> What is expected
Looking at the records below, please say how many lines contain the word "chart", as a bare number.

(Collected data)
········
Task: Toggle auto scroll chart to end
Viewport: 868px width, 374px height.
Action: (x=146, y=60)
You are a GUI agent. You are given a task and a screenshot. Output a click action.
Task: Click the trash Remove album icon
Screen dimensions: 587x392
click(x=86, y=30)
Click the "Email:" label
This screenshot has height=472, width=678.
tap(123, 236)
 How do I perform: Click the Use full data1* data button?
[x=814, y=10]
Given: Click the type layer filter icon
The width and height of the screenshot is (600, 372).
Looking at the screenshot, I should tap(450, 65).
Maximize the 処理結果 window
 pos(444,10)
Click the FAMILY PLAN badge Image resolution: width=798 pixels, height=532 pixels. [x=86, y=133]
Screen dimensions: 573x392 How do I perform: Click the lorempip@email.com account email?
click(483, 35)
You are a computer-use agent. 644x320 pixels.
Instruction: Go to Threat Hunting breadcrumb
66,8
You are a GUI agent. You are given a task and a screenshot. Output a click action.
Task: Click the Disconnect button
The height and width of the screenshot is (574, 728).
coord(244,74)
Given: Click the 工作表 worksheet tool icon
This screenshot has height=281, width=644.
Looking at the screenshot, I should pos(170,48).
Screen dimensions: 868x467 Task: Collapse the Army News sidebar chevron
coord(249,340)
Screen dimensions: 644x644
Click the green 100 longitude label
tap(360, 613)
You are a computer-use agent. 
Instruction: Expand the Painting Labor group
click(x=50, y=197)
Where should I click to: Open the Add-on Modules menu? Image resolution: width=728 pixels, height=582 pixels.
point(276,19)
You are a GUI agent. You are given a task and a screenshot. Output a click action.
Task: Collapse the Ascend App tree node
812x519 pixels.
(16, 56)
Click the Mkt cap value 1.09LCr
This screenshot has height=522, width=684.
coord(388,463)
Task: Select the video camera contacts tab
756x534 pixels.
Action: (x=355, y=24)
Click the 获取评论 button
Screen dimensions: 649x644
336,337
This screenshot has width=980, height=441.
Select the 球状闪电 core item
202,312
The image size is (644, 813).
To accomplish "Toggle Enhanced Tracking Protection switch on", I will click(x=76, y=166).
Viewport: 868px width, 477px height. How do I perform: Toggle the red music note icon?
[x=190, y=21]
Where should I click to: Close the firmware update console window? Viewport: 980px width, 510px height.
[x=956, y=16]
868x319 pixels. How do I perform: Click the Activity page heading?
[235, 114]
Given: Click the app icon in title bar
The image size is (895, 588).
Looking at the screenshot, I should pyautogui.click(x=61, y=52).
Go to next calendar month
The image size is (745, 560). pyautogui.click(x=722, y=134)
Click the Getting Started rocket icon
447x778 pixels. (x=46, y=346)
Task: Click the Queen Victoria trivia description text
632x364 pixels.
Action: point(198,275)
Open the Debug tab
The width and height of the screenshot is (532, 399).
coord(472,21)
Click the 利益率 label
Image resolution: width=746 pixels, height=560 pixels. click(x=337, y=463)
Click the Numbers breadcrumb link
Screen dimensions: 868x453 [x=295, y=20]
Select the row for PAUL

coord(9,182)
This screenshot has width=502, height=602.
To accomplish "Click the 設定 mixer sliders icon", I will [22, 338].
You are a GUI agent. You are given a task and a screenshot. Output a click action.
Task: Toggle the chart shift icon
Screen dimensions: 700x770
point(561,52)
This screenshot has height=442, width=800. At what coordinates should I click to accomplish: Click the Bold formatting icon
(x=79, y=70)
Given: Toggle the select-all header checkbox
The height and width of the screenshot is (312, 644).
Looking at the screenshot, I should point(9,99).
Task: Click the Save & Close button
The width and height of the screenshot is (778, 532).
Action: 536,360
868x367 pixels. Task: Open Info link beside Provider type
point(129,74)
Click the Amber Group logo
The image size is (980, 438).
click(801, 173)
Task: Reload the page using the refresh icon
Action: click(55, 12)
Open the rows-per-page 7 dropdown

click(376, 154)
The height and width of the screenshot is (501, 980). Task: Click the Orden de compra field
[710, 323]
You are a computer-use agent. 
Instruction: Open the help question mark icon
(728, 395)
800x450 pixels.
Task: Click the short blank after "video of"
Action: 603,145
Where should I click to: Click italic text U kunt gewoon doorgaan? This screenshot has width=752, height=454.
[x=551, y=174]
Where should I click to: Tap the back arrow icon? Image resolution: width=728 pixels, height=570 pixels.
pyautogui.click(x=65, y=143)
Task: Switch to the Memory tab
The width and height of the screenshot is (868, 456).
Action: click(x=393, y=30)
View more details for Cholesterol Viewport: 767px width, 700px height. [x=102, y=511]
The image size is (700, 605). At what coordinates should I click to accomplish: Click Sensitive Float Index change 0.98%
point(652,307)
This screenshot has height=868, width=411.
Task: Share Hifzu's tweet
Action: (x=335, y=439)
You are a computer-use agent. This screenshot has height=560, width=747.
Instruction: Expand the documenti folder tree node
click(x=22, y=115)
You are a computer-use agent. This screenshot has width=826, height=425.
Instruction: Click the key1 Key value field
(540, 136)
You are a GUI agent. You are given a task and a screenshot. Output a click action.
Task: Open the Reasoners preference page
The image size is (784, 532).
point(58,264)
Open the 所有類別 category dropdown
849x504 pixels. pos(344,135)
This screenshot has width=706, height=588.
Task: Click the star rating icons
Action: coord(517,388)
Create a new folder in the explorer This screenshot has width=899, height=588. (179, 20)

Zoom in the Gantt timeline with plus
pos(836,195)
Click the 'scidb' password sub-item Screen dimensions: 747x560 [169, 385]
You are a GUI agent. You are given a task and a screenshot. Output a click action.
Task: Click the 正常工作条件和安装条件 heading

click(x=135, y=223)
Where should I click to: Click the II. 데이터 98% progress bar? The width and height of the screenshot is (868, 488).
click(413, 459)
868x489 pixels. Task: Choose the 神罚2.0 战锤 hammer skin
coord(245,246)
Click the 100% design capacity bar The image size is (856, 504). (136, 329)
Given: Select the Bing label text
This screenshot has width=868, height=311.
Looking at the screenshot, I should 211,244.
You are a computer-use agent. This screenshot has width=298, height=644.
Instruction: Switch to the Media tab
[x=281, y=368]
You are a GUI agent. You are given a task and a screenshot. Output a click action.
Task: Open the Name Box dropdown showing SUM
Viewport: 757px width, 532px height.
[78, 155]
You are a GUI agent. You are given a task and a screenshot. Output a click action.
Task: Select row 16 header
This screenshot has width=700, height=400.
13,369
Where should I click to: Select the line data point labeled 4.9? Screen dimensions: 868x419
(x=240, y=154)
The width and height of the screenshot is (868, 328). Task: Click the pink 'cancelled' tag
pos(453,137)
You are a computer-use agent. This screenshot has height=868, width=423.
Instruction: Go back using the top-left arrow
········
> Output of the task
2